→ **REQUIRED WORK**
Retype the following entries character for character.

————

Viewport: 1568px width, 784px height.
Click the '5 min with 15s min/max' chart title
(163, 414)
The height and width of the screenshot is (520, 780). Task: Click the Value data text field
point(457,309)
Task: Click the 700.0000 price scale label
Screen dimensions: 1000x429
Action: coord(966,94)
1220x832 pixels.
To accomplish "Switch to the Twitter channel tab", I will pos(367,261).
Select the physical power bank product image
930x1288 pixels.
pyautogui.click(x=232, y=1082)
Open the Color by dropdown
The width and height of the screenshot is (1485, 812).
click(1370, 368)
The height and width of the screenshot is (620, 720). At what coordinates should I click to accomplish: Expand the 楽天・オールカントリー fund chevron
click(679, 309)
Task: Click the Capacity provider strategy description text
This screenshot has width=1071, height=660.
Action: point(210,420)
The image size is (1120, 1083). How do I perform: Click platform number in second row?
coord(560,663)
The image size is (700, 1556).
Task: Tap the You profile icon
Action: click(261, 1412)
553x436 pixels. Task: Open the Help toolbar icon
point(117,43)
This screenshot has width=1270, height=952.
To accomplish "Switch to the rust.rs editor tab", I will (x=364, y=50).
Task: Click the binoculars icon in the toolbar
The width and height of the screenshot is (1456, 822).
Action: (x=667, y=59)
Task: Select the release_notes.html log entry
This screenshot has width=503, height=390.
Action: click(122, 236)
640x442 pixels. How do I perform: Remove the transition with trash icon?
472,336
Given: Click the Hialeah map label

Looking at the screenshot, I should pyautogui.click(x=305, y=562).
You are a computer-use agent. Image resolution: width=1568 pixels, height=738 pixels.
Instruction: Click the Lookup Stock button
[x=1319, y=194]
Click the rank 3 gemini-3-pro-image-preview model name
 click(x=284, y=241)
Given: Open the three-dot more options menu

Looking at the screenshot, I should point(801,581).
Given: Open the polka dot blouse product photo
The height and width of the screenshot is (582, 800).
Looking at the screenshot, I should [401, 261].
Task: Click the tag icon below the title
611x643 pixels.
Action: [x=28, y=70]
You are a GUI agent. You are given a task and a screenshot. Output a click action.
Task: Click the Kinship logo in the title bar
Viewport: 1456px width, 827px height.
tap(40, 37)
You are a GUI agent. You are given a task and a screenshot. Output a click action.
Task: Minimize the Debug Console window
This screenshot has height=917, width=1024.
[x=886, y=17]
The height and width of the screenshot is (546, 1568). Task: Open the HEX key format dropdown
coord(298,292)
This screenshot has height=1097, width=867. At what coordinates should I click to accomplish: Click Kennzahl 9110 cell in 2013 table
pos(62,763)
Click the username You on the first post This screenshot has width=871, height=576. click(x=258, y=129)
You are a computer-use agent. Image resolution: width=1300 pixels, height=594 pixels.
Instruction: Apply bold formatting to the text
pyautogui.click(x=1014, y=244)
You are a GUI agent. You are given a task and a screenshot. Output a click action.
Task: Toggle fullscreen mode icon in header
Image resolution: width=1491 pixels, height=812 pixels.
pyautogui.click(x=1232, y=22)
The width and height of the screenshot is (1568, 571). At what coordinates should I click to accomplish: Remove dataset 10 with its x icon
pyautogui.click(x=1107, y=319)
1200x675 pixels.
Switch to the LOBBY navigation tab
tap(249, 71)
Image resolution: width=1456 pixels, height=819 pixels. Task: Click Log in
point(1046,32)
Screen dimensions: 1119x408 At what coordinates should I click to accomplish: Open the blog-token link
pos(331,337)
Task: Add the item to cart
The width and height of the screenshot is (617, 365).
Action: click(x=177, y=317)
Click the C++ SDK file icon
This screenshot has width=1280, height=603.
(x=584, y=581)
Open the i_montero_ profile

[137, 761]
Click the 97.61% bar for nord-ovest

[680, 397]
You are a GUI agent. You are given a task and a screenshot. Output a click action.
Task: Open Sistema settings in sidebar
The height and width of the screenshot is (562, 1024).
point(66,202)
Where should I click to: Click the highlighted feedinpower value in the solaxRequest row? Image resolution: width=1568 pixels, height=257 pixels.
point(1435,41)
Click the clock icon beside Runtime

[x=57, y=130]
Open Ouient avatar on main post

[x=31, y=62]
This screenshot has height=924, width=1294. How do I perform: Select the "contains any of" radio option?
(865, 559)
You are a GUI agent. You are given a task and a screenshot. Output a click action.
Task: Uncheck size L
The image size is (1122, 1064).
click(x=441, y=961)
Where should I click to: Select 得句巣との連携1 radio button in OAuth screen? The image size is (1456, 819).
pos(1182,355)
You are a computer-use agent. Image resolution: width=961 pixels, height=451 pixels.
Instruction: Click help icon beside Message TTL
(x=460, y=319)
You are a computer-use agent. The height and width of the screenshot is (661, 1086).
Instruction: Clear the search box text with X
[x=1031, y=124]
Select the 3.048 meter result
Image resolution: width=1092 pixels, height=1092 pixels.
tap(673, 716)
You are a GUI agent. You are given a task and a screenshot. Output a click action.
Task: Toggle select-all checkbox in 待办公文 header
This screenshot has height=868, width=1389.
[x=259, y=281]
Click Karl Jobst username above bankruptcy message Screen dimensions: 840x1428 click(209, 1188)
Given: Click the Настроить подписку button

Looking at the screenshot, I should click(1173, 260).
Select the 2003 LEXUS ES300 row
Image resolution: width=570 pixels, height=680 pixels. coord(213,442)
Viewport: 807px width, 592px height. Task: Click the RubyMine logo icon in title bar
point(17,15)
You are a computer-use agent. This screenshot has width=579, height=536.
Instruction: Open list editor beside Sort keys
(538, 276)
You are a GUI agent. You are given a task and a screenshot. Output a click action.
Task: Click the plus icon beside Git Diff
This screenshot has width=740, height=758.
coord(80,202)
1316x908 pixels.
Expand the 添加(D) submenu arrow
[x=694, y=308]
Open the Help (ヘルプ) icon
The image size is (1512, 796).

————

→ **RESULT OF THE EXERCISE**
Viewport: 1568px width, 784px height.
Click the '5 min with 15s min/max' chart title
(163, 414)
The height and width of the screenshot is (520, 780). Task: Click the Value data text field
point(457,309)
Task: Click the 700.0000 price scale label
Screen dimensions: 1000x429
Action: coord(966,94)
1220x832 pixels.
To accomplish "Switch to the Twitter channel tab", I will pos(367,261).
Select the physical power bank product image
930x1288 pixels.
pyautogui.click(x=232, y=1082)
Open the Color by dropdown
The width and height of the screenshot is (1485, 812).
click(1370, 368)
The height and width of the screenshot is (620, 720). At what coordinates should I click to accomplish: Expand the 楽天・オールカントリー fund chevron
click(679, 309)
Task: Click the Capacity provider strategy description text
This screenshot has width=1071, height=660.
Action: point(210,420)
The image size is (1120, 1083). How do I perform: Click platform number in second row?
coord(560,663)
The image size is (700, 1556).
Task: Tap the You profile icon
Action: click(261, 1412)
553x436 pixels. Task: Open the Help toolbar icon
point(117,43)
This screenshot has width=1270, height=952.
To accomplish "Switch to the rust.rs editor tab", I will (x=364, y=50).
Task: Click the binoculars icon in the toolbar
The width and height of the screenshot is (1456, 822).
Action: (x=667, y=59)
Task: Select the release_notes.html log entry
This screenshot has width=503, height=390.
Action: click(122, 236)
640x442 pixels. How do I perform: Remove the transition with trash icon?
472,336
Given: Click the Hialeah map label

Looking at the screenshot, I should pyautogui.click(x=305, y=562).
You are a computer-use agent. Image resolution: width=1568 pixels, height=738 pixels.
Instruction: Click the Lookup Stock button
[x=1319, y=194]
Click the rank 3 gemini-3-pro-image-preview model name
 click(x=284, y=241)
Given: Open the three-dot more options menu

Looking at the screenshot, I should point(801,581).
Given: Open the polka dot blouse product photo
The height and width of the screenshot is (582, 800).
Looking at the screenshot, I should [401, 261].
Task: Click the tag icon below the title
611x643 pixels.
Action: [x=28, y=70]
You are a GUI agent. You are given a task and a screenshot. Output a click action.
Task: Click the Kinship logo in the title bar
Viewport: 1456px width, 827px height.
tap(40, 37)
You are a GUI agent. You are given a task and a screenshot. Output a click action.
Task: Minimize the Debug Console window
This screenshot has height=917, width=1024.
[x=886, y=17]
The height and width of the screenshot is (546, 1568). Task: Open the HEX key format dropdown
coord(298,292)
This screenshot has height=1097, width=867. At what coordinates should I click to accomplish: Click Kennzahl 9110 cell in 2013 table
pos(62,763)
Click the username You on the first post This screenshot has width=871, height=576. click(x=258, y=129)
You are a computer-use agent. Image resolution: width=1300 pixels, height=594 pixels.
Instruction: Apply bold formatting to the text
pyautogui.click(x=1014, y=244)
You are a GUI agent. You are given a task and a screenshot. Output a click action.
Task: Toggle fullscreen mode icon in header
Image resolution: width=1491 pixels, height=812 pixels.
pyautogui.click(x=1232, y=22)
The width and height of the screenshot is (1568, 571). At what coordinates should I click to accomplish: Remove dataset 10 with its x icon
pyautogui.click(x=1107, y=319)
1200x675 pixels.
Switch to the LOBBY navigation tab
tap(249, 71)
Image resolution: width=1456 pixels, height=819 pixels. Task: Click Log in
point(1046,32)
Screen dimensions: 1119x408 At what coordinates should I click to accomplish: Open the blog-token link
pos(331,337)
Task: Add the item to cart
The width and height of the screenshot is (617, 365).
Action: click(x=177, y=317)
Click the C++ SDK file icon
This screenshot has width=1280, height=603.
(x=584, y=581)
Open the i_montero_ profile

[137, 761]
Click the 97.61% bar for nord-ovest

[680, 397]
You are a GUI agent. You are given a task and a screenshot. Output a click action.
Task: Open Sistema settings in sidebar
The height and width of the screenshot is (562, 1024).
point(66,202)
Where should I click to: Click the highlighted feedinpower value in the solaxRequest row? Image resolution: width=1568 pixels, height=257 pixels.
point(1435,41)
Click the clock icon beside Runtime

[x=57, y=130]
Open Ouient avatar on main post

[x=31, y=62]
This screenshot has height=924, width=1294. How do I perform: Select the "contains any of" radio option?
(865, 559)
You are a GUI agent. You are given a task and a screenshot. Output a click action.
Task: Uncheck size L
The image size is (1122, 1064).
click(x=441, y=961)
Where should I click to: Select 得句巣との連携1 radio button in OAuth screen? The image size is (1456, 819).
pos(1182,355)
You are a computer-use agent. Image resolution: width=961 pixels, height=451 pixels.
Instruction: Click help icon beside Message TTL
(x=460, y=319)
You are a computer-use agent. The height and width of the screenshot is (661, 1086).
Instruction: Clear the search box text with X
[x=1031, y=124]
Select the 3.048 meter result
Image resolution: width=1092 pixels, height=1092 pixels.
tap(673, 716)
You are a GUI agent. You are given a task and a screenshot. Output a click action.
Task: Toggle select-all checkbox in 待办公文 header
This screenshot has height=868, width=1389.
[x=259, y=281]
Click Karl Jobst username above bankruptcy message Screen dimensions: 840x1428 click(209, 1188)
Given: Click the Настроить подписку button

Looking at the screenshot, I should click(1173, 260).
Select the 2003 LEXUS ES300 row
Image resolution: width=570 pixels, height=680 pixels. coord(213,442)
Viewport: 807px width, 592px height. Task: Click the RubyMine logo icon in title bar
point(17,15)
You are a computer-use agent. This screenshot has width=579, height=536.
Instruction: Open list editor beside Sort keys
(538, 276)
You are a GUI agent. You are given a task and a screenshot. Output a click action.
Task: Click the plus icon beside Git Diff
This screenshot has width=740, height=758.
coord(80,202)
1316x908 pixels.
Expand the 添加(D) submenu arrow
[x=694, y=308]
Open the Help (ヘルプ) icon
The image size is (1512, 796).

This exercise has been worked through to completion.